Is your business prepared for a cyber attack?

April 23, 2019

Data breach. Hack. Ransomware. Phishing. These are the terms that strike fear into the heart of any IT manager. And, if you’re a business owner, you fear them too. But you can prepare yourself to prevent a cyber attack, and to better withstand one if it does happen. Here’s what you need to know.

What is a cyber attack?

A cyber attack is any incident in which an unauthorized party gains access to your computer network or information. There are multiple ways to do this, and various outcomes, but they all have this in common: it’s expensive, disruptive and unsettling when your business is the victim.

According to the 2019 Hiscox Cyber Readiness Report, the most common concern for companies with respect to a cyber attack is that their company email addresses will be compromised, which can lead to phishing and spearphishing attacks. These types of attacks allow hackers to gain access to your network by sending a malware-infected email that looks like it came from another employee, or to steal funds directly by posing as a vendor and sending an email requesting payment.

The second most concerning type of attack is ransomware. Hackers infiltrate a company’s computer network. They may lock down the system, preventing the company from doing business. Or they may threaten to expose sensitive information such as customer data or information on products that have not yet been released. The hacker demands a ransom from the company in exchange for releasing their hold on the system.

How likely is an attack?

Among U.S. businesses, 53% experienced a cyber attack in the last year, up significantly from the 38% who reported an attack the previous year. Over a quarter (27%) of companies experienced four or more attacks in the past 12 months.

The average cost of a single cyber attack in the U.S. is $73,000. The cost for all attacks suffered by the average U.S. business in the past 12 months is $119,000.

Why would hackers bother attacking a small company?

Hackers are opportunistic, and will often cast a wide net just to see what they catch. In many cases, small businesses have fewer controls in place, making them easier to hack. And many businesses are at risk due to the security shortcomings of vendors or suppliers with whom they do business. Fifty-seven percent of U.S. companies said they experienced a cyber attack due to an incident in their supply chain.

What can businesses do to protect themselves?

There are a number of things that companies can do to try to stay one step ahead of cyber criminals, but the most important is to use your employees as a ‘human firewall.’ Alert and well-educated employees are your best defense against hackers.

Prevent attacks before they happen. Have one person in the company who is dedicated to cyber security. Make sure that security is a priority and that this is communicated from the highest level of the organization. Train all employees in best practices like how to identify a phishing attempt and how to create strong passwords.
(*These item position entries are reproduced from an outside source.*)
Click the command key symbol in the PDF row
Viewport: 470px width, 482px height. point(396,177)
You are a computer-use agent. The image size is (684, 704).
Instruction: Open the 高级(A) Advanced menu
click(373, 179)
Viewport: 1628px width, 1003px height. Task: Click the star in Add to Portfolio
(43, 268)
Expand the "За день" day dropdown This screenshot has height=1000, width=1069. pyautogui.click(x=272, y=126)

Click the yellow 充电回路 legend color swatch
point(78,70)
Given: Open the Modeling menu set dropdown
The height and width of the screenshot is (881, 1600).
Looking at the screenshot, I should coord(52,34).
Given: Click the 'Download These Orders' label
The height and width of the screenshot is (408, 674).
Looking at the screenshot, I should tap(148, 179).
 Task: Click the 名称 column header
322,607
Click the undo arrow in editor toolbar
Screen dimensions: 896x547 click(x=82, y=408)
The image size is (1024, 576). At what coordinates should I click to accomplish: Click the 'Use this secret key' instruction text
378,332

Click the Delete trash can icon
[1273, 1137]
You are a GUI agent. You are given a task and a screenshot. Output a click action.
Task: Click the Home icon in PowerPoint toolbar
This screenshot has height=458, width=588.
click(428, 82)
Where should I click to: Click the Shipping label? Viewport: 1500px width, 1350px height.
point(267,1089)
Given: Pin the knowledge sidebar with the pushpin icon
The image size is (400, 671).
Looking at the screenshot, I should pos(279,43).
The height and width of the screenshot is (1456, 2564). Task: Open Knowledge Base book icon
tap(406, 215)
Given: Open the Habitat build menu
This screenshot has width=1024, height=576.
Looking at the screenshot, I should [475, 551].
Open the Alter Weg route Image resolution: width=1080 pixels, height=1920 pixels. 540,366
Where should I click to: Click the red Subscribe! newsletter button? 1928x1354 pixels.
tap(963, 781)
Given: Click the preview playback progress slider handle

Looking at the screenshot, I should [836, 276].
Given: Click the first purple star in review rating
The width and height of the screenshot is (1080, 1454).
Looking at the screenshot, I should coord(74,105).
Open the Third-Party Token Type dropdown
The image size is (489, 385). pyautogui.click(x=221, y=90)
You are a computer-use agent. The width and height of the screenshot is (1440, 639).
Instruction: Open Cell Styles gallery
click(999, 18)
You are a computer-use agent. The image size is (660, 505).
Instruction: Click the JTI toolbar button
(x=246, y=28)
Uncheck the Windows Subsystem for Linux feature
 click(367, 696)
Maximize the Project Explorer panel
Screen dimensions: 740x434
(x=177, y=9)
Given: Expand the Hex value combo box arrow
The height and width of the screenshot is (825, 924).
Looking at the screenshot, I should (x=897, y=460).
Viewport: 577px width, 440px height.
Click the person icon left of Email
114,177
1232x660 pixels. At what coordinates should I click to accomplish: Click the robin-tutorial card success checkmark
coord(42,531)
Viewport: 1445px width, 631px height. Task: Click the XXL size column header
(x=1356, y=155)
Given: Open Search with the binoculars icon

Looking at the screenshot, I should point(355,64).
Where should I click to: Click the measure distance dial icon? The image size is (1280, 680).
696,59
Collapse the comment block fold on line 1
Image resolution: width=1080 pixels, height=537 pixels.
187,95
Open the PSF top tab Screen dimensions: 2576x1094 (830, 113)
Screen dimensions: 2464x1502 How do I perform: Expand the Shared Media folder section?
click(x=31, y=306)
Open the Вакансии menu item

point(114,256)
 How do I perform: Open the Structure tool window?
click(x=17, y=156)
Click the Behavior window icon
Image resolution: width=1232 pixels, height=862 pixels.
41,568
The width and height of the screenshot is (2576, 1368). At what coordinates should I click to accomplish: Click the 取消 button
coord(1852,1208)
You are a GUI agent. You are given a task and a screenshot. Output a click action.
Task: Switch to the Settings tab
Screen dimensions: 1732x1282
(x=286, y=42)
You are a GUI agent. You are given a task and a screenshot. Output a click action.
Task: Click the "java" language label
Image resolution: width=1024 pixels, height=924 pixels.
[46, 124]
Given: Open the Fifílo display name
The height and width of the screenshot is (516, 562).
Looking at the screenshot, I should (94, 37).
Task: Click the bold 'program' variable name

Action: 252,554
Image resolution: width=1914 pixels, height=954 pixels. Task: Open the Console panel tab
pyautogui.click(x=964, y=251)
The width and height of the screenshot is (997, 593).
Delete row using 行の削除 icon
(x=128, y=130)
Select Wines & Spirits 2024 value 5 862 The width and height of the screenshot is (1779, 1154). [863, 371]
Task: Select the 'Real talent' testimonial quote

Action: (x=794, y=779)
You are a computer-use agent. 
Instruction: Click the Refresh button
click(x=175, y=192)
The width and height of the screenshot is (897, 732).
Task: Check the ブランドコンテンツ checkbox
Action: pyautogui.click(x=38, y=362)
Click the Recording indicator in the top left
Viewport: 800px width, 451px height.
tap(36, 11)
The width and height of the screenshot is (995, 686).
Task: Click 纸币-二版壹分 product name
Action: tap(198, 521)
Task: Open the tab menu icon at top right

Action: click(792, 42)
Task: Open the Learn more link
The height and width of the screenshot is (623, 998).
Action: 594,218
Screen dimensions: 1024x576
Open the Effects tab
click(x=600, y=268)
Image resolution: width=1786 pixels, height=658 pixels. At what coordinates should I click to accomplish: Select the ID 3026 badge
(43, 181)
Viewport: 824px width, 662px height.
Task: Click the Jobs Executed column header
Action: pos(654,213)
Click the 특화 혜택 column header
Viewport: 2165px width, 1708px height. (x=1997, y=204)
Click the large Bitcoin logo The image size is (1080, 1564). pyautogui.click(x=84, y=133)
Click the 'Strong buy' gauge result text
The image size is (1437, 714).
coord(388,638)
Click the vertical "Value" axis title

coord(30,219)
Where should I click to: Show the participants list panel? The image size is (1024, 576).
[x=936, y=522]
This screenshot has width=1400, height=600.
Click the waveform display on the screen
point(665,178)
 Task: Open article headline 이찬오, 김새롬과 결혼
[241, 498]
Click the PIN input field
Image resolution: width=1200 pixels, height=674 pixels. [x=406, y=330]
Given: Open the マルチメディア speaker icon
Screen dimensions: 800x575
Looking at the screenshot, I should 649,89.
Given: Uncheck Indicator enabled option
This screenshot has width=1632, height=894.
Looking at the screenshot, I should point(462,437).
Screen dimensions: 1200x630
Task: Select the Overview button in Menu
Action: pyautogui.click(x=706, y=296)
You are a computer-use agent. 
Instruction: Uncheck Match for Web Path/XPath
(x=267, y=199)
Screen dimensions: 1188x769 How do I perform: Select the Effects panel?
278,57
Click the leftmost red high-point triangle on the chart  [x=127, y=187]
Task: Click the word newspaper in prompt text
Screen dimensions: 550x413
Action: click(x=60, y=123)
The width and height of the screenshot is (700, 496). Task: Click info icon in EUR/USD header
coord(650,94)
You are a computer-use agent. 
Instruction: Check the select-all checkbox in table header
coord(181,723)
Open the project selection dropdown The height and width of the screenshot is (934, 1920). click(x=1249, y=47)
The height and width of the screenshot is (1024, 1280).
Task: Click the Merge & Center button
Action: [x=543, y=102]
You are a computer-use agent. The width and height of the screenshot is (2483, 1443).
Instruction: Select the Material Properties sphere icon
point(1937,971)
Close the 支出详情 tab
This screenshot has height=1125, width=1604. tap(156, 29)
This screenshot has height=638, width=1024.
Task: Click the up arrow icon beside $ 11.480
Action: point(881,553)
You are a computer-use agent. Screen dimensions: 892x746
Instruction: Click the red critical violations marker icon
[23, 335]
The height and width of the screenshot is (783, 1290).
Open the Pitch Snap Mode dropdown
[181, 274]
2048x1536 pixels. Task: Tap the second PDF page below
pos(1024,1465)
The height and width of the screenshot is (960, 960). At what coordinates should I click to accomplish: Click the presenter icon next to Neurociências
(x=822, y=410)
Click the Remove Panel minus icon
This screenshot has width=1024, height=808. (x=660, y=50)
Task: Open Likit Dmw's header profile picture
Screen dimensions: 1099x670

Detect an attack early to minimize damage. Many types of cyber attacks rely on human interactions to spread a virus throughout the organization, so the sooner you see it, the sooner you can stop it, and the less damage you will have. Make sure everyone in the company knows to report anything they see that might be suspicious. Even if it turns out to be nothing, it’s better to say something than not.

Mitigate the impact on your bottom line. Given the frequency of attacks on businesses of every size, in every industry, experiencing a cyber incident is not a matter of ‘if,’ but ‘when.’ Be prepared by backing up your data regularly and storing it offsite so you can restore it quickly. And invest in cyber insurance for your business. Hiscox cyber insurance can not only protect you from the financial costs associated with a cyber incident, but also includes resources to help you educate your employees and manage the logistics of reporting a breach and repairing your reputation so you can get back to doing business.